Selected text:
↓↓↓

At the same time, Physical AI may affect safety-critical domains, including robotics, autonomous driving, embodied assistants, industrial automation, and human–robot interaction. Misgrounded language priors, hallucinated plans, physically inconsistent world models, brittle action policies, or insufficient closed-loop evaluation may lead to unsafe behavior in real or simulated environments. For this reason, our survey emphasizes limitations and open challenges such as dense physical grounding, language-to-action reliability, physical consistency, sim-to-real transfer, safety, reproducibility, and transparent evaluation of closed or partially disclosed frontier systems. This work does not release new models, datasets, robot policies, controllers, or deployment systems; its impact is limited to taxonomy, analysis, and research guidance.

Appendix A. Supplementary Material

This appendix expands the roadmap and taxonomy used in the main paper. The main text focuses on the conceptual transition from LLM-based world knowledge to Physical AI under the page limit, while this appendix provides the additional context needed to make the roadmap verifiable and less table-only. In particular, we clarify the boundaries of the survey, contrast our organizing lens with existing survey perspectives, expand the taxonomy of roadmap stages, provide a more detailed world-model taxonomy, summarize evaluation protocols, list representative frontier systems, and discuss failure modes that motivate the challenges in the main paper.

↑↑↑

Data shown:
↓↓↓

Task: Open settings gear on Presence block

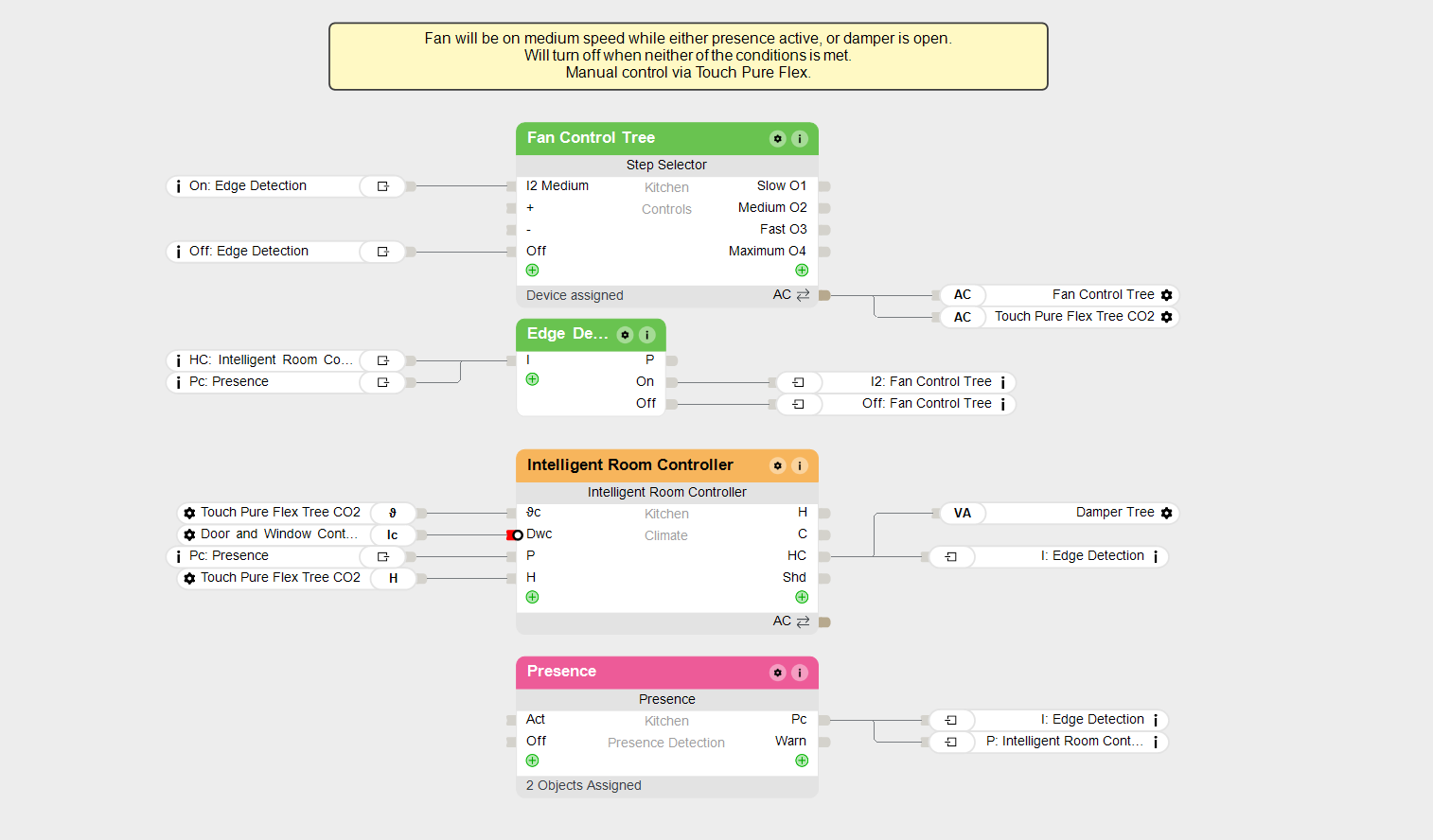Action: 778,673
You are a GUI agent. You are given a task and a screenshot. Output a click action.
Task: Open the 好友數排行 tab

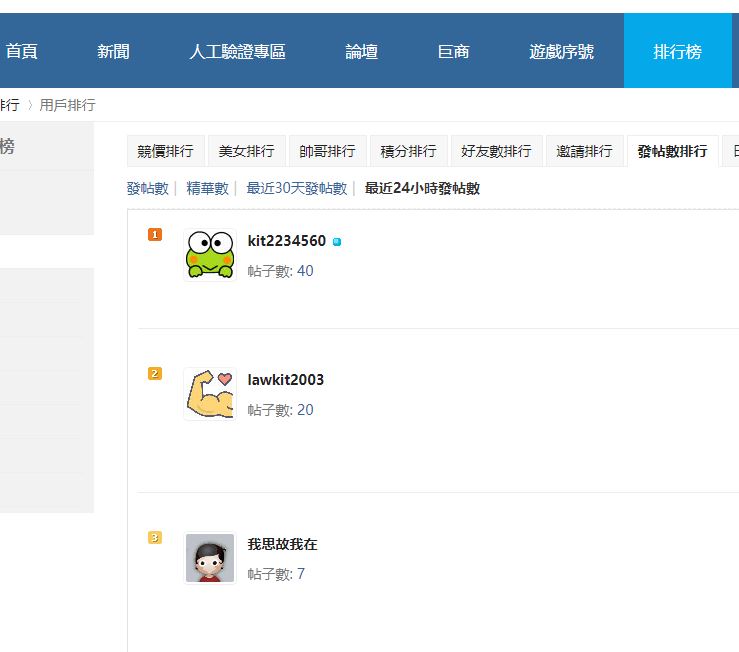pos(496,151)
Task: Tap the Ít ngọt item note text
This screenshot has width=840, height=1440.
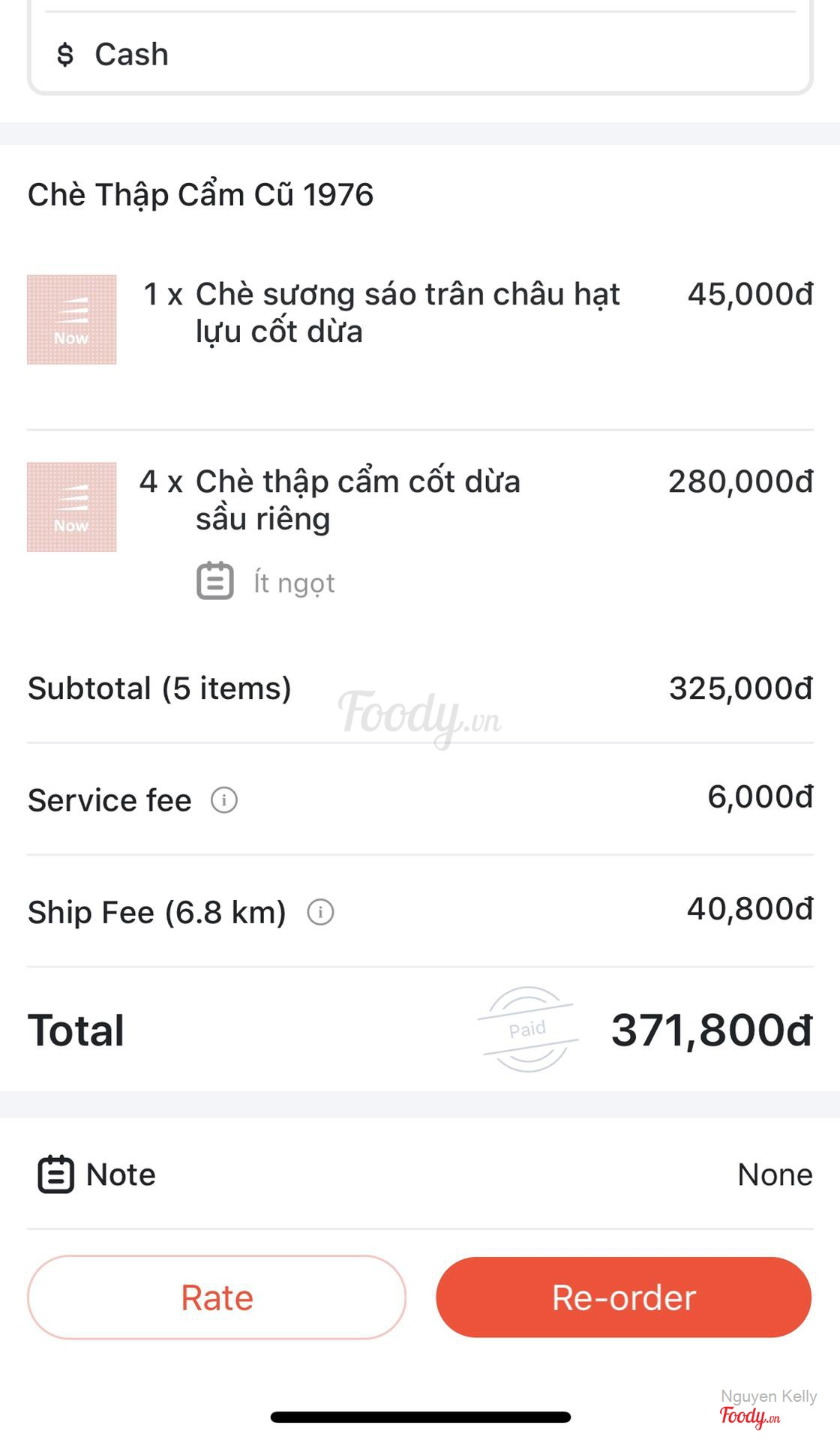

↑↑↑

What this exercise asks:
1 – According to the Physical AI passage, what is the impact of this work limited to?
2 – For each statement, say whether it agrees with the Physical AI passage.
(a) The appendix gives a more detailed world-model taxonomy.
(b) The work releases new datasets.
(c) The main text discusses the transition to Physical AI without any page limit.
You can ignore the items.

Responses for each task:
1 – Taxonomy, analysis, and research guidance.

2 –
(a) Yes: "provide a more detailed world-model taxonomy"
(b) No: "This work does not release new models, datasets, robot policies, controllers, or deployment systems"
(c) No: "The main text focuses on the conceptual transition from LLM-based world knowledge to Physical AI under the page limit"